Navigating volatile markets...

Share market investors often carry vivid memories of major trading events.

Take last month, for instance. It marked five years since the 2020 COVID crash, when global share markets plunged more than 35% in just a few weeks—a moment still etched in many investors' minds.

For others, though, the COVID crash has faded into distant memory. Five years is a long time in investment terms.

Since then, the Australian share market—measured by the S&P/ASX 300 Index—has surged more than 80% from its low of 4,359.60 on 23 March 2020. The U.S. market has fared even better, with the S&P 500 Index more than doubling over the same period.

So what can we learn from this fading memory, especially as 2025 brings fresh waves of market volatility?

Here are six timeless investing lessons:

  1. Stay invested for the long term
    Investors who resisted the urge to sell during the 2020 crash and stayed the course were rewarded as markets rebounded rapidly.
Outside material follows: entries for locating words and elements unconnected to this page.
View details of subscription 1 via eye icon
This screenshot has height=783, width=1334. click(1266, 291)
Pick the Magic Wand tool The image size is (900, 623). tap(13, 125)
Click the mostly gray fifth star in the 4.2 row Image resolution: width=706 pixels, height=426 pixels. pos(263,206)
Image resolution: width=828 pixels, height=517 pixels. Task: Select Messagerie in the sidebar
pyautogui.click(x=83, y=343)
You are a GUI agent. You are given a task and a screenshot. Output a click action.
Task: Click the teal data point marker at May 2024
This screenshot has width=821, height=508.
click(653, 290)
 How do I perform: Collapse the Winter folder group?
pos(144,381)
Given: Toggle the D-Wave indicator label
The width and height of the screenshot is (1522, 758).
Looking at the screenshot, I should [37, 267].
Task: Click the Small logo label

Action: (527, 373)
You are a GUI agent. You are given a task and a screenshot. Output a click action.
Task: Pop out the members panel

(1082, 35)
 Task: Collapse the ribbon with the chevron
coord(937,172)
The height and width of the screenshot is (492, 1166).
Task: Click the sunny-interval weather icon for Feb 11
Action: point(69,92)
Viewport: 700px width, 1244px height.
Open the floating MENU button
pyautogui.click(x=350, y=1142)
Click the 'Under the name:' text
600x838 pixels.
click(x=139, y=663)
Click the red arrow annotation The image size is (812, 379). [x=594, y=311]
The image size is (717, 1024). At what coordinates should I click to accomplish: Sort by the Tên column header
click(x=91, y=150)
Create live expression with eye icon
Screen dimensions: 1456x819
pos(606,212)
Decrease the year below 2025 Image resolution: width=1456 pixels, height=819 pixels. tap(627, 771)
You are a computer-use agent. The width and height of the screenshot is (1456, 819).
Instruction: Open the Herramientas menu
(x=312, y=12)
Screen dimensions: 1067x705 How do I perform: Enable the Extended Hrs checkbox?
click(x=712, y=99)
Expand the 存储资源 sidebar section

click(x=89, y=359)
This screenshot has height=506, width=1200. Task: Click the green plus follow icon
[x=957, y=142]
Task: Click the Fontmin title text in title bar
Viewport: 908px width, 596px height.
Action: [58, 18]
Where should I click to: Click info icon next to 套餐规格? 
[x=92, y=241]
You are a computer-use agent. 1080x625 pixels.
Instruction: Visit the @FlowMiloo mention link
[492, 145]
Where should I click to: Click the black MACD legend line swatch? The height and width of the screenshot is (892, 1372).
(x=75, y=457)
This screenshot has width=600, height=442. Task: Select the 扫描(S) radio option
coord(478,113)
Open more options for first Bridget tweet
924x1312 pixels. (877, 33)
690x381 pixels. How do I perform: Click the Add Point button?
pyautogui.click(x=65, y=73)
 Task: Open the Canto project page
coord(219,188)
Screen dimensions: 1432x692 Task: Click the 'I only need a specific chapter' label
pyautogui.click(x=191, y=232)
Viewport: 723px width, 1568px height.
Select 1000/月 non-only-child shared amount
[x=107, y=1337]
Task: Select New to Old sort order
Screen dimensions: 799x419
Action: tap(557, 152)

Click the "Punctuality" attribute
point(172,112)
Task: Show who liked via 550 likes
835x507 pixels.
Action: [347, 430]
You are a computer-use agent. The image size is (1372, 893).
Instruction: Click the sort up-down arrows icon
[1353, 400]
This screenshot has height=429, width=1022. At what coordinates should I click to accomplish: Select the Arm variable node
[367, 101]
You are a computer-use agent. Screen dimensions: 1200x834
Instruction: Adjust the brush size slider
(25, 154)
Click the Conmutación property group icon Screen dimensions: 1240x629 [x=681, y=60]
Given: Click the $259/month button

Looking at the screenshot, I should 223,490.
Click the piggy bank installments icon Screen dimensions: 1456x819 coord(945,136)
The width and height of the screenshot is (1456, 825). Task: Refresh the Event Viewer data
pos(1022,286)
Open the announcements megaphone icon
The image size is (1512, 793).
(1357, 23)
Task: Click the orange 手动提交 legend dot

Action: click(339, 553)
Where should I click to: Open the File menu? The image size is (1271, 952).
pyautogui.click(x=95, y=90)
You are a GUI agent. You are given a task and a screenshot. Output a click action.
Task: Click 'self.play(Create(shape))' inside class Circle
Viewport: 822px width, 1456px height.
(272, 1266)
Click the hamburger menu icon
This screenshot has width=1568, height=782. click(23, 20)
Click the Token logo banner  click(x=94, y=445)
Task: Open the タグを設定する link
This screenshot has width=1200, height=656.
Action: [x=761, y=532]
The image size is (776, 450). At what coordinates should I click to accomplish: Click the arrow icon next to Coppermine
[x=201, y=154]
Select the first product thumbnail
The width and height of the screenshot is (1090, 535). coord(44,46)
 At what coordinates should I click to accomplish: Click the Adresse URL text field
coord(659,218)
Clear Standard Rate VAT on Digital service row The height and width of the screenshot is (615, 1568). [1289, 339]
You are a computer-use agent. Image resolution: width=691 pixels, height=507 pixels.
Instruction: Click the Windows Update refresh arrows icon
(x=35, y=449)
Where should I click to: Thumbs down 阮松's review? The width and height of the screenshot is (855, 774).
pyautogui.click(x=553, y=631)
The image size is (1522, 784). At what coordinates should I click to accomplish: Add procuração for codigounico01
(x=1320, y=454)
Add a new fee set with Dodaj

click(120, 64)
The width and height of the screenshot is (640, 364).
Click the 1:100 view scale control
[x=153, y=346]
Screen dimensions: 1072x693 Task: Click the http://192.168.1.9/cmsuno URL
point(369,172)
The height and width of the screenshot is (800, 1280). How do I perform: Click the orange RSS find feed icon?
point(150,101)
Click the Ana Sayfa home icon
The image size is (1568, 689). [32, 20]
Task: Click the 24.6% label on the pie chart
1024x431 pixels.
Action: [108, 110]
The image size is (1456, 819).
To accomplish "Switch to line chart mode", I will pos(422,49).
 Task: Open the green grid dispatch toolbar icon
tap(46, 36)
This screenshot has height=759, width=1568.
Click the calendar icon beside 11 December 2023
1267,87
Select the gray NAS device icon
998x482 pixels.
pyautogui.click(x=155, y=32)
This underscores the value of long-term thinking over reactive decision-making.

  2. Always have a plan
    A clear investment plan acts as a safeguard during uncertainty. Without one, investors are more likely to chase performance, time the market, or react to noise—especially in downturns.

  3. Stock markets are not the economy
    Even amid a severe economic slump in 2020, share markets staged one of the fastest recoveries in history. Markets anticipate future outcomes more than they reflect current realities.

  4. Diversification is crucial
    During the COVID crash, asset classes and sectors performed unevenly. Investors with diversified portfolios were better insulated from losses compared to those heavily concentrated in specific sectors.

  5. Share markets recover
    Though shares are more volatile than many asset classes, they have historically delivered strong long-term returns. The Vanguard Index Chart over the past 30 years illustrates this resilience—even if past performance isn’t a guarantee of future outcomes.

  6. Emergency funds are essential
    The sudden shock of the pandemic highlighted the importance of having a cash buffer. Emergency funds allow investors to cover expenses without selling investments during downturns.

By embracing these lessons, investors can navigate future volatility with greater confidence and resilience.